As philosophers, we search below our feet because our generation has lost its grounding in both soil and virtue. By virtue, we mean that shape, order and direction of action informed by tradition, bounded by place, and qualified by choices made within the habitual reach of the actor; we mean practice mutually recognized as being good within a shared local culture that enhances the memories of a place.

We note that such virtue is traditionally found in labor, craft, dwelling and suffering supported, not by an abstract earth, environment or energy system, but by the particular soil these very actions have enriched with their traces. Yet, in spite of this ultimate bond between soil and being, soil and the good, philosophy has not brought forth the concept that would allow us to relate virtue to common soil, something vastly different from managing behavior on a shared planet.

We were torn from the bonds to soil – the connections that limited action, making practical virtue possible – when modernization insulated us from the plain dirt, from toil, flesh, soil and grave. The economy into which we have been absorbed – some, willy-nilly, some at great cost – transforms people into interchangeable morsels of population, ruled by the laws of scarcity.

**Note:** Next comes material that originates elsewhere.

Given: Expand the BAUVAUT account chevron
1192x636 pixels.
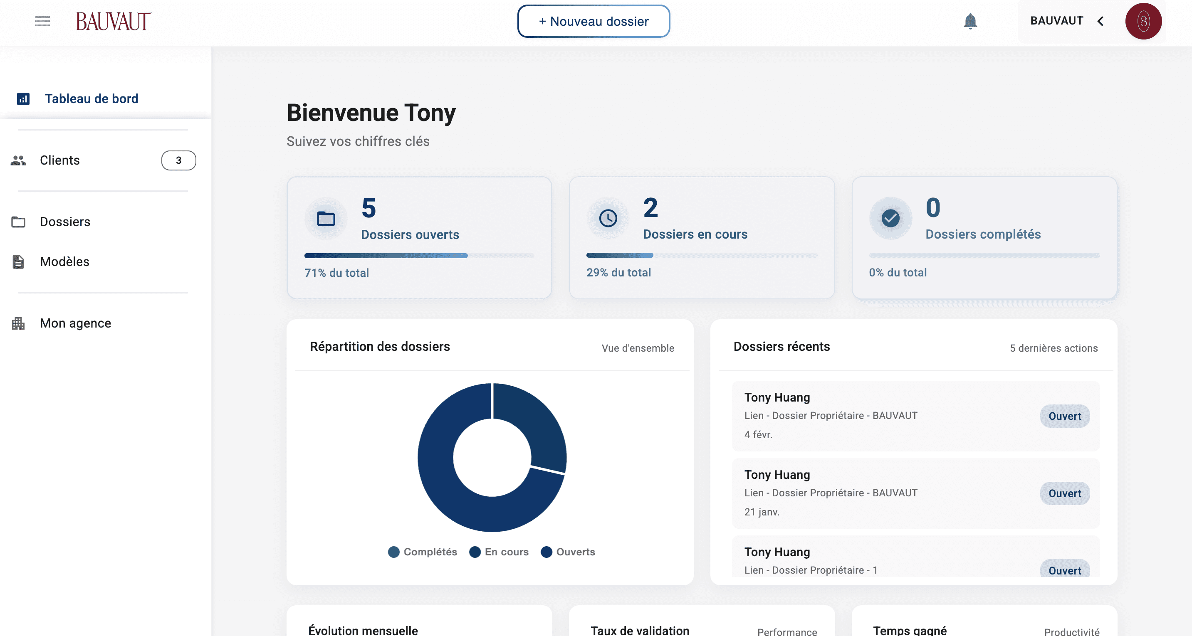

Commons and homes are barely imaginable to persons hooked on public utilities and garaged in furnished cubicles. Bread is a mere foodstuff, if not calories or roughage. To speak of friendship, religion and joint suffering as a style of conviviality – after the soil has been poisoned and cemented over – appears like academic dreaming to people randomly scattered in vehicles, offices, prisons and hotels.

As philosophers, we emphasize the duty to speak about soil. For Plato, Aristotle and Galen it could be taken for granted; not so today. Soil on which culture can grow and corn be cultivated is lost from view when it is defined as a complex subsystem, sector, resource, problem or “farm” – as agricultural science tends to do.

As philosophers, we offer resistance to those ecological experts who preach respect for science, but foster neglect for historical tradition, local flair and the earthy virtue, self-limitation.

Sadly, but without nostalgia, we acknowledge the pastness of the past. With diffidence, then, we attempt to share what we see: some results of the earth’s having lost its soil. And we are irked by the neglect for soil in the discourse carried on among boardroom ecologies. But we are also critical of the many among well-meaning romantics, Luddites and mystics who exalt the soil, making it the matrix, not of virtue, but of life. Therefore, we issue a call for a philosophy of soil: a clear, disciplined analysis of that experience and memory of soil without which neither virtue nor some new kind of subsistence can be.